Parece evidente que ao usar ao seus poderes excepcionais de suspender a decisão dos magistrados locais, o Ministro Toffoli deu uma decisão muito mais de caráter política do que jurídica, já que os sérios riscos à ordem pública e administrativa do Município não podem ser provados ou comprovados em um projeto econômico privado, em um período onde muitas atividades econômicas pequenas, médias e grandes aguardam o tempo sanitário para reabrirem.

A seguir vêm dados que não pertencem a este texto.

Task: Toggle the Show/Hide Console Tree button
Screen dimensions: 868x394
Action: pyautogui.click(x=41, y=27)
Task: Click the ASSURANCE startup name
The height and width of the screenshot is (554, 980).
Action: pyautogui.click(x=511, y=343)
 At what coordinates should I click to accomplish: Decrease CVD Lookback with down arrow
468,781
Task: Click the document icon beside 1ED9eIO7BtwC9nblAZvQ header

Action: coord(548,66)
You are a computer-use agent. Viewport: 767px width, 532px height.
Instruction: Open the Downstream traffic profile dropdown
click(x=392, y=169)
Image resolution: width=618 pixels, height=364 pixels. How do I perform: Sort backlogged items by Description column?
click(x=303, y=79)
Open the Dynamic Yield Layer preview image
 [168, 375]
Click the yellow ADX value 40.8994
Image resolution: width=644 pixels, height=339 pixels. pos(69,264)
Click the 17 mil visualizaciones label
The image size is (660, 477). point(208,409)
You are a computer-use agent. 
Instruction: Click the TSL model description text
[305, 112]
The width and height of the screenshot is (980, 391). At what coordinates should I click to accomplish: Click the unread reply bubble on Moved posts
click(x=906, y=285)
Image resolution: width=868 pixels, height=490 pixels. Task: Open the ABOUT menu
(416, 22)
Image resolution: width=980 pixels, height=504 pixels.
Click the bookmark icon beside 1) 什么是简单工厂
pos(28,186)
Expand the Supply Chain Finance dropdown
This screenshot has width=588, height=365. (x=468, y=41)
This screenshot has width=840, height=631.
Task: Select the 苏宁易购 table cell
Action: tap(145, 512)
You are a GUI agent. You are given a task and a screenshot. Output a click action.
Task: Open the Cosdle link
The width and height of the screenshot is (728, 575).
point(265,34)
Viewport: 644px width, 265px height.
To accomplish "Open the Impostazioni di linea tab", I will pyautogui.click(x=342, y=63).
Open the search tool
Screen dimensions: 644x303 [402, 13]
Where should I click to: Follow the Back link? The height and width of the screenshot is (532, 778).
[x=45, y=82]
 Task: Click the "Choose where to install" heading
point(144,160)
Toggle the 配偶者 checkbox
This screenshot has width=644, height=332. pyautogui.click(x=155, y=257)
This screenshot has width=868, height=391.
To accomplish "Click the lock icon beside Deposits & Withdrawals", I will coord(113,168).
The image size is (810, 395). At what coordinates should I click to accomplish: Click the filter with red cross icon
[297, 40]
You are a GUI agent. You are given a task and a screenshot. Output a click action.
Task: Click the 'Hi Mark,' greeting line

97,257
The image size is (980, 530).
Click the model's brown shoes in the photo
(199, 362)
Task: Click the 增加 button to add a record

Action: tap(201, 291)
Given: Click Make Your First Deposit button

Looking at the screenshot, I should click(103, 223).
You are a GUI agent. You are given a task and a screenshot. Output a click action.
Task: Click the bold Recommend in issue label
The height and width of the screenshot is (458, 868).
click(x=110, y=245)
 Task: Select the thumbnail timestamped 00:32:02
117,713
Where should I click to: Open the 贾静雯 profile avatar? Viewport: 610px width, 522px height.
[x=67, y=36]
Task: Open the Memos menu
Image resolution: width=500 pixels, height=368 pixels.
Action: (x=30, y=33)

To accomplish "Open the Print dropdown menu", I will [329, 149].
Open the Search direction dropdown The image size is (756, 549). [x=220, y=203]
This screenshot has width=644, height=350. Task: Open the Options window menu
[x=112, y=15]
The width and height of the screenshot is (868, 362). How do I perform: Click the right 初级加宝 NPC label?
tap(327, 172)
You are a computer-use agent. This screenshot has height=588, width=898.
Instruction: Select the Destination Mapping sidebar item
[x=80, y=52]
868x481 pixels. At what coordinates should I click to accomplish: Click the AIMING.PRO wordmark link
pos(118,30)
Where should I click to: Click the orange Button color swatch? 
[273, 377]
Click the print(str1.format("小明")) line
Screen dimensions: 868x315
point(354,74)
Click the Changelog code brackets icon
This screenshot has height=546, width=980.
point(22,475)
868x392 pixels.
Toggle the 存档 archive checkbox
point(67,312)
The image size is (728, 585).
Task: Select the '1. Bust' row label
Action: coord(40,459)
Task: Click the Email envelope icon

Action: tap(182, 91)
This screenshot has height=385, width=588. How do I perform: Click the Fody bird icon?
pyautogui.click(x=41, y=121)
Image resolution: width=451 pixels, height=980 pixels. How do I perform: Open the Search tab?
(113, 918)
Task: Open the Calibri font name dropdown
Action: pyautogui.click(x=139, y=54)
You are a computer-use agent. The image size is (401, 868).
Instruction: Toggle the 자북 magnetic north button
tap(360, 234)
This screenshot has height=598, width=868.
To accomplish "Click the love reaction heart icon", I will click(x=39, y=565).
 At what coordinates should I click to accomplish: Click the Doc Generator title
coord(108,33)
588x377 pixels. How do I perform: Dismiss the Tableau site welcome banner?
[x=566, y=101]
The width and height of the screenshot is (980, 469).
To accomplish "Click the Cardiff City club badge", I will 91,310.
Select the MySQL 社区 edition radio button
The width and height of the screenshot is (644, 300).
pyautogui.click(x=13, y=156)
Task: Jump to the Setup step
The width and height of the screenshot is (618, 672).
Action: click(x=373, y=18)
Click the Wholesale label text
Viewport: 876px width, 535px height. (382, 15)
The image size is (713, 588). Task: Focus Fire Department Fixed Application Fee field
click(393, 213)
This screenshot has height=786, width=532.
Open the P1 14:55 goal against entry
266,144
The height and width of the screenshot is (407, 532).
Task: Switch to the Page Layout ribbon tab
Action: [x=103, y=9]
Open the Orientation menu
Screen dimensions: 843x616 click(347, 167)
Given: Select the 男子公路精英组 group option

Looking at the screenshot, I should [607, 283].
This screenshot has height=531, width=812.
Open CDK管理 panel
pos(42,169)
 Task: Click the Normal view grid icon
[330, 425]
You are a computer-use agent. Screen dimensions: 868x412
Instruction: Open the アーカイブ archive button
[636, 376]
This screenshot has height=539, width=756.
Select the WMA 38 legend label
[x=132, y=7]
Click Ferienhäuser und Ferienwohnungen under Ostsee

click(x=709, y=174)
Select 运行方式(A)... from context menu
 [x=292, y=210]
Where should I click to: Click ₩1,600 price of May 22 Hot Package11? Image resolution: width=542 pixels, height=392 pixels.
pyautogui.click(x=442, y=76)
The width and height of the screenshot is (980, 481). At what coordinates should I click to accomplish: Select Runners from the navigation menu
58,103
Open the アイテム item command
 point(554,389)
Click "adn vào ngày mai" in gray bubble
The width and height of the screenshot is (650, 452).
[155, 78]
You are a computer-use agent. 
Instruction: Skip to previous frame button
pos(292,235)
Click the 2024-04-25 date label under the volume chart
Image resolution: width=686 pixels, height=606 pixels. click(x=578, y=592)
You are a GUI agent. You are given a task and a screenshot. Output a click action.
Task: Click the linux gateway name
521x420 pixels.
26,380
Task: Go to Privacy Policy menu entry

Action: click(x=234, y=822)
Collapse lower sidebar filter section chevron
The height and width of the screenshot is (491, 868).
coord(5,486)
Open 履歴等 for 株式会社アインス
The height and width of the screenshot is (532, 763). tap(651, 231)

A infeliz decisão do Presidente do STF nos faz repensar e ver que o escândalo do desmatamento na Amazônia não é senão um reflexo de uma cultura geral. A ignorância no qual se funda o escândalo do desmatamento se repete por todo o País, nos restantes fragmentos florestais espalhados pelas cidades. A esperança era de que, no Rio, na Cidade dita Maravilhosa, e culta, fosse diferente. O Ministro Toffoli, em pleno século XXI, ainda pensa diferente. Lamentável, porque este projeto é também um escândalo internacional!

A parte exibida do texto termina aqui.